- Document excerpt -
[Begin]
Spark Engine - Data Structure (DataSet, DataFrame and RDD)

About

Spark has many logical representation for a relation (table).

Spark - DataSet
Spark DataSet - Data Frame (a dataset of rows)
Spark - Resilient Distributed Datasets (RDDs) (Archaic: Previously SchemaRDD (cf. Spark < 1.3)).

This data structure are all:

distributed
and present a abstraction for selecting, filtering, aggregating and plotting structured data (cf. R, Pandas) using functional transformations (map, flatMap, filter, etc.)

A dataframe is a wrapper around a RDD that holds a sql connection.

Articles Related

Type

The Dataset

The Dataset can be considered a combination of DataFrames and RDDs. It provides the typed interface that is available in RDDs while providing a lot of conveniences of DataFrames. It will be the core abstraction going forward.

The DataFrame

The DataFrame is collection of distributed Row types. Similar in concept to Python pandas and R DataFrames

The RDD (Resilient Distributed Dataset)

RDD or Resilient Distributed Dataset is the original data structure of Spark.

It's a sequence of data objects that consist of one or more types that are located across a variety of machines in a cluster.

New users should focus on Datasets as those will be supersets of the current RDD functionality.

Data Structure

The below script gives the same functionality and computes an average.

RDD

With an Spark - Resilient Distributed Datasets (RDDs)

data = sc.textFile(...).split("\t") 
data.map(lambda x: (x[0], [int(x[1]), 1])) \ 
   .reduceByKey(lambda x, y: [x[0] + y[0], x[1] + y[1]]) \ 
   .map(lambda x: [x[0], x[1][0] / x[1][1]]) \ 
   .collect()

Data Frame

Using DataFrames: Write less code with a dataframe

 
sqlCtx.table("people") \ 
   .groupBy("name") \ 
   .agg("name", avg("age")) \ 
   .collect()
[End]
- Data -
[Begin]
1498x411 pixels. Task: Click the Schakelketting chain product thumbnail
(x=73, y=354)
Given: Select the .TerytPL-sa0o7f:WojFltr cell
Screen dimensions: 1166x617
[End]
- Task set -
1. Say whether each statement agrees with the Spark data structures page, answering yes or no and quoting the deciding words: (a) a DataFrame is described as a wrapper around an RDD that holds a SQL connection; (b) new users are advised to focus on RDDs; (c) the Dataset provides the typed interface available in DataFrames.
2. Transcribe the Spark data structures page from "The Dataset can" to "structure of Spark.".

- Complete answers -
1.
(a) Yes: "A dataframe is a wrapper around a RDD that holds a sql connection."
(b) No: "New users should focus on Datasets as those will be supersets of the current RDD functionality."
(c) No: "It provides the typed interface that is available in RDDs while providing a lot of conveniences of DataFrames."

2.
The Dataset can be considered a combination of DataFrames and RDDs. It provides the typed interface that is available in RDDs while providing a lot of conveniences of DataFrames. It will be the core abstraction going forward.

The DataFrame

The DataFrame is collection of distributed Row types. Similar in concept to Python pandas and R DataFrames

The RDD (Resilient Distributed Dataset)

RDD or Resilient Distributed Dataset is the original data structure of Spark.